### DATA TO EXAMINE
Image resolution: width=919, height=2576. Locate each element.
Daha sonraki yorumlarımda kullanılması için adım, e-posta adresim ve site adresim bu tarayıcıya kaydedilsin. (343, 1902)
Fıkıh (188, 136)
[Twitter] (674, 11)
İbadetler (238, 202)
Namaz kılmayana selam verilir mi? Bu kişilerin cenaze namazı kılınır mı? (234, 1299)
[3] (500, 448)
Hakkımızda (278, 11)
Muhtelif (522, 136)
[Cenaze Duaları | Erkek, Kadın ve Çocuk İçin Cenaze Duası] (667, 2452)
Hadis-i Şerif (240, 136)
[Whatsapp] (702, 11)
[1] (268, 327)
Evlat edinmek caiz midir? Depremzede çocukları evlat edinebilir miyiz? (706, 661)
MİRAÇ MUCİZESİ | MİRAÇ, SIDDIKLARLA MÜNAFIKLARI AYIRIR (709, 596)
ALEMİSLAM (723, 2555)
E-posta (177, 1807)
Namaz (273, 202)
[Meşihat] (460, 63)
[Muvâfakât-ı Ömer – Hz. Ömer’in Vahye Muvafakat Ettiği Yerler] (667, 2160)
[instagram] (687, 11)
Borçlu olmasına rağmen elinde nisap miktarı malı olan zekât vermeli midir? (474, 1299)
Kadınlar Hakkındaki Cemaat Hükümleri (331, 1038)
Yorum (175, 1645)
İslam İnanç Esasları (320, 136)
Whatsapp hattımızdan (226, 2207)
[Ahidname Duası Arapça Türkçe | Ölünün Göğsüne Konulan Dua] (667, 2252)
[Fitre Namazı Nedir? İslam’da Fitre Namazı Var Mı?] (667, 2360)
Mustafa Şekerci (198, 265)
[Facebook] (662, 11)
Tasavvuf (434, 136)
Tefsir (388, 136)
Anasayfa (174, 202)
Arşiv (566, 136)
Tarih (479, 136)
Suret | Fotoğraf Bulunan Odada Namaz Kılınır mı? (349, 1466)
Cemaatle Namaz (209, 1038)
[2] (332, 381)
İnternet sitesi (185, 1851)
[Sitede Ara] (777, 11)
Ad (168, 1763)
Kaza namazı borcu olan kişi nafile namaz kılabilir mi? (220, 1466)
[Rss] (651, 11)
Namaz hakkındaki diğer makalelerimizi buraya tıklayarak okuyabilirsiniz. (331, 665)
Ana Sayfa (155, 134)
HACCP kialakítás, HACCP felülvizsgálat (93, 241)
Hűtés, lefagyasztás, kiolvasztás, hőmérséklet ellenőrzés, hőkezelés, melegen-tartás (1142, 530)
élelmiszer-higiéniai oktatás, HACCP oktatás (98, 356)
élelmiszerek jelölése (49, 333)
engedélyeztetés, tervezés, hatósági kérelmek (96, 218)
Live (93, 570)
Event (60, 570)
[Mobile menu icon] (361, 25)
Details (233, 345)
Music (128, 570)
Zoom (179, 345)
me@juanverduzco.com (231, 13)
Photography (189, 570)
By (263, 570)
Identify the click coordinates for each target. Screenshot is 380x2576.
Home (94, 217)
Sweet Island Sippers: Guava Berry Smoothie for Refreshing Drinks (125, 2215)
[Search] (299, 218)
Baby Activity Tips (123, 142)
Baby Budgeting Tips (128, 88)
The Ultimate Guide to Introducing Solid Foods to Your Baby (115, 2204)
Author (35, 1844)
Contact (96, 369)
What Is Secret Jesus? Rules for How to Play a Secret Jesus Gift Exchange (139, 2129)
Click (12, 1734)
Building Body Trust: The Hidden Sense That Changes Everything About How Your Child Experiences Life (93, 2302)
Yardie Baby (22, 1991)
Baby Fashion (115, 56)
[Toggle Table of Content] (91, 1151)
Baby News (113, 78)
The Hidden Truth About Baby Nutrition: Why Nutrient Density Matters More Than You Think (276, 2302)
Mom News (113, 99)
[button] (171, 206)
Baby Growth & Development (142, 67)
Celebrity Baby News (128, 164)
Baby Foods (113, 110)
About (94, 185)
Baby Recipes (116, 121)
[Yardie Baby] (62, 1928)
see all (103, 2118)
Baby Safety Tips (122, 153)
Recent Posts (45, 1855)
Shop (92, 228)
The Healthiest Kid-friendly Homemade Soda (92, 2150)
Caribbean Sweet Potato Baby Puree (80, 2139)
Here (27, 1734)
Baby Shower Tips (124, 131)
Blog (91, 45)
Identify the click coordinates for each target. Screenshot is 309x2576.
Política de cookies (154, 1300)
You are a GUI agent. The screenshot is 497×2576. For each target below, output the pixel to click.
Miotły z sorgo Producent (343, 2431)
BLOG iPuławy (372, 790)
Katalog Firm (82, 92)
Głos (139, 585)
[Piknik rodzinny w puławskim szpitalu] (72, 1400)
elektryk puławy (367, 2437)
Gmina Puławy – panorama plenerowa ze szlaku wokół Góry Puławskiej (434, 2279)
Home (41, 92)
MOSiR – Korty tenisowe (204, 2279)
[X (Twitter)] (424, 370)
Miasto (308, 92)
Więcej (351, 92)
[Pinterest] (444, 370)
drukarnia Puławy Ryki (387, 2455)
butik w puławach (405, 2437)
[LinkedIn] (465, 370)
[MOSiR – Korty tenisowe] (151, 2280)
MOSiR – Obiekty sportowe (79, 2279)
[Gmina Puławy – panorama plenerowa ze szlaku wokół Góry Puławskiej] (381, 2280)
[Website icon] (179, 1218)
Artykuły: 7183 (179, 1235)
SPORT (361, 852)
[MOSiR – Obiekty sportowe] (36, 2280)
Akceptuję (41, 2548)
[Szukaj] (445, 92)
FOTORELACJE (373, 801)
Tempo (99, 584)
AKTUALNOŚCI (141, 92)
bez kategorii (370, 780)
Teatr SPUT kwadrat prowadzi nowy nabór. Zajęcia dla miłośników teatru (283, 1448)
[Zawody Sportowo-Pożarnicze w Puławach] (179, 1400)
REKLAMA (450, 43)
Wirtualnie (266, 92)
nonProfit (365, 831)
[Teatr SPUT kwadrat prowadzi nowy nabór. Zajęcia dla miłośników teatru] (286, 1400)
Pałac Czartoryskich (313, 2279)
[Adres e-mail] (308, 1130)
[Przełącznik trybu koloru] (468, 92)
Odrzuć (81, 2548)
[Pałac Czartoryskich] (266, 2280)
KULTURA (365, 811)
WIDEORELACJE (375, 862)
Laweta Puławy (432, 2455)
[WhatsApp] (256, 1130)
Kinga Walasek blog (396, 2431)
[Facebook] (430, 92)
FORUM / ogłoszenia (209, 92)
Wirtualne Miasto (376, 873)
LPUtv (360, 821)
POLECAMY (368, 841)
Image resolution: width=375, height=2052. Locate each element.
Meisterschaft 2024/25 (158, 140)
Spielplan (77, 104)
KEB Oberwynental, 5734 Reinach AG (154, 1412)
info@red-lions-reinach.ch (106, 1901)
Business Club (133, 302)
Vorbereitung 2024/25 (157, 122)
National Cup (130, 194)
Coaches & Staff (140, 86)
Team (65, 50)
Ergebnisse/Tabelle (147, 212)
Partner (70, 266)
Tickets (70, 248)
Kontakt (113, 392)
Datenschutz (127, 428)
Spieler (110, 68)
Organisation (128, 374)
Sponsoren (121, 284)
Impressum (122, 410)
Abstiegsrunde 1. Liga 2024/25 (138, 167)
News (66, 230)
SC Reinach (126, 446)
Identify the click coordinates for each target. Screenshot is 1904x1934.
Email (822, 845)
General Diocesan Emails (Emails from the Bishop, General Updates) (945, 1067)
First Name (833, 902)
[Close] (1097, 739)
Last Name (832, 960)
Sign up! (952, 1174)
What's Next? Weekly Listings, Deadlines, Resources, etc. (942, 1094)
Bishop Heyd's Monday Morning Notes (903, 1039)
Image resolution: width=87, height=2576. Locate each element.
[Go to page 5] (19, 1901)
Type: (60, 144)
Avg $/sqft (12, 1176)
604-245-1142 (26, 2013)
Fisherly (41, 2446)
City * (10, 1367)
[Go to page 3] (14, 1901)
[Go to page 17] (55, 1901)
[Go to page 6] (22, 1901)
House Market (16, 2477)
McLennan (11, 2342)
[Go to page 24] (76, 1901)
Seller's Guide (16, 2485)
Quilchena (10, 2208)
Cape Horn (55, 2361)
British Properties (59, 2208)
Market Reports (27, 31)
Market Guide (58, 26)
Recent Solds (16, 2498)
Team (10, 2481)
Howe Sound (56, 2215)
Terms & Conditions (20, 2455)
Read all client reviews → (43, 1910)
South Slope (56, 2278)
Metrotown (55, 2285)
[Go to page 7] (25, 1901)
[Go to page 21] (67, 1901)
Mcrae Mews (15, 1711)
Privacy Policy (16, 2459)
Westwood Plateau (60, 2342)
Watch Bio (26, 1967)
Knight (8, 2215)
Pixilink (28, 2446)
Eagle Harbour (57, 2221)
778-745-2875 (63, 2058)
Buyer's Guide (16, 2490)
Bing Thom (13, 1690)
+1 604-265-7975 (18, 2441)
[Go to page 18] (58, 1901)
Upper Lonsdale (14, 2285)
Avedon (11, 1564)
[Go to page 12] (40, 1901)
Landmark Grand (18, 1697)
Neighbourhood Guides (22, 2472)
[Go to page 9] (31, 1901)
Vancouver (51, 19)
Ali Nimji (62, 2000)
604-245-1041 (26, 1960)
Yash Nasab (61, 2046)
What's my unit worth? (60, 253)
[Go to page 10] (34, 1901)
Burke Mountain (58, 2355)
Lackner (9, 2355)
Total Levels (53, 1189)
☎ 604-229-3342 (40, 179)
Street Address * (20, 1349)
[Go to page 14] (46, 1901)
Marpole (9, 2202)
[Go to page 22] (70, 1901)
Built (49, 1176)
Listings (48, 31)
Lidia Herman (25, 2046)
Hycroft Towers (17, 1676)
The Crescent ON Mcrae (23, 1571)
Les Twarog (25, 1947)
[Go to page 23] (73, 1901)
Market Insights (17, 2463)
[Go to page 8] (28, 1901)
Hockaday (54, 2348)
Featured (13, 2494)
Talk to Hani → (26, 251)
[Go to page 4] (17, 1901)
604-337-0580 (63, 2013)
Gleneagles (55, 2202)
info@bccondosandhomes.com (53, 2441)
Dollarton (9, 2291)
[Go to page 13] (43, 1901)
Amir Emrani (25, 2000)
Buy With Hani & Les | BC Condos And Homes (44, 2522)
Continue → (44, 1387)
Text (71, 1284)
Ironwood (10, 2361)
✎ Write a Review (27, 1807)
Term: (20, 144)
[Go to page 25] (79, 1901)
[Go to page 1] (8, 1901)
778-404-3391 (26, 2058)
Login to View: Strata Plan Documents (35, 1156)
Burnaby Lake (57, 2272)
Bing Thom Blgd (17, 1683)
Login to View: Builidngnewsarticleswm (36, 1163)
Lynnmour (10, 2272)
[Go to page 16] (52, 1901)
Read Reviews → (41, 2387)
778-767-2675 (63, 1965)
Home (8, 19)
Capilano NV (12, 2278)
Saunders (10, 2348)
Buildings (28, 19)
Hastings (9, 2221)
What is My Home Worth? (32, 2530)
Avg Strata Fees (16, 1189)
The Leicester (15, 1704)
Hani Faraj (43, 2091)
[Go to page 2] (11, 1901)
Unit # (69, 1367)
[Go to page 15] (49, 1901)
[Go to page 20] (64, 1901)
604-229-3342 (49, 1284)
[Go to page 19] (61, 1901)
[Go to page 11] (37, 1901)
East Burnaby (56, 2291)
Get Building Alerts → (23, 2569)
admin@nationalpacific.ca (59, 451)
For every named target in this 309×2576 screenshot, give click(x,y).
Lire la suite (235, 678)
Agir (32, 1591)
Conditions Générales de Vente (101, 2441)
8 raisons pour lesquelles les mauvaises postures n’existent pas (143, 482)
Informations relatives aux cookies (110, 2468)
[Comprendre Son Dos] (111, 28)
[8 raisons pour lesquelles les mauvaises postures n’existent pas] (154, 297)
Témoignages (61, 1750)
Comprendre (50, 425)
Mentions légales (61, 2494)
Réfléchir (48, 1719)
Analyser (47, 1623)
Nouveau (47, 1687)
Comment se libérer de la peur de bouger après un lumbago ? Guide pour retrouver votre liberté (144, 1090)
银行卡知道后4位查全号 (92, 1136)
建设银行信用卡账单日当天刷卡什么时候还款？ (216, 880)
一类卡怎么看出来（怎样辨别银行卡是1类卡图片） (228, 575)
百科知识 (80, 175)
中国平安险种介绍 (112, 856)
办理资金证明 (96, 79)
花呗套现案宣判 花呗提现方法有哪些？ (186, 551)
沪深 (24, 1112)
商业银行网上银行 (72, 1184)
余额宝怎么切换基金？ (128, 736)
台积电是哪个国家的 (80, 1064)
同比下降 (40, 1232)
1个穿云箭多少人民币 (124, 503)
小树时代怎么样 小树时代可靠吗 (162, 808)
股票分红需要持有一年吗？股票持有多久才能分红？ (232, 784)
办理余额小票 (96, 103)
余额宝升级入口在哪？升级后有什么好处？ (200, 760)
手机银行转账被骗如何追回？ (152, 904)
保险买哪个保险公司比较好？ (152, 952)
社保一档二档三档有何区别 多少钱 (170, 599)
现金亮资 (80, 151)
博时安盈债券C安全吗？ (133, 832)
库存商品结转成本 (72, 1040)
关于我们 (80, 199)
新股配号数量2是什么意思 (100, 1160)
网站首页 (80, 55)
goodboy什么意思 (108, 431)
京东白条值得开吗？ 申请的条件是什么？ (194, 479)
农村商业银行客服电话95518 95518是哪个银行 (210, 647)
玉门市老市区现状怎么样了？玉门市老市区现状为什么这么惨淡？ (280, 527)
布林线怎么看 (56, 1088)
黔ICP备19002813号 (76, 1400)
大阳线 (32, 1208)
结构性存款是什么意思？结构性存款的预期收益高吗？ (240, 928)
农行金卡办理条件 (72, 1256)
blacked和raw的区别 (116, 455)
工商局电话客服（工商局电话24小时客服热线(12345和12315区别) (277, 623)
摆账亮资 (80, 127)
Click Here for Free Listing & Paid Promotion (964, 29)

### ABOUT THIS TASK
From the beginning of the listing above down to the line with "Evlat edinmek caiz", every line should be restated exactly.

### RESPONSE TO THIS EXERCISE
Image resolution: width=919, height=2576. Locate each element.
Daha sonraki yorumlarımda kullanılması için adım, e-posta adresim ve site adresim bu tarayıcıya kaydedilsin. (343, 1902)
Fıkıh (188, 136)
[Twitter] (674, 11)
İbadetler (238, 202)
Namaz kılmayana selam verilir mi? Bu kişilerin cenaze namazı kılınır mı? (234, 1299)
[3] (500, 448)
Hakkımızda (278, 11)
Muhtelif (522, 136)
[Cenaze Duaları | Erkek, Kadın ve Çocuk İçin Cenaze Duası] (667, 2452)
Hadis-i Şerif (240, 136)
[Whatsapp] (702, 11)
[1] (268, 327)
Evlat edinmek caiz midir? Depremzede çocukları evlat edinebilir miyiz? (706, 661)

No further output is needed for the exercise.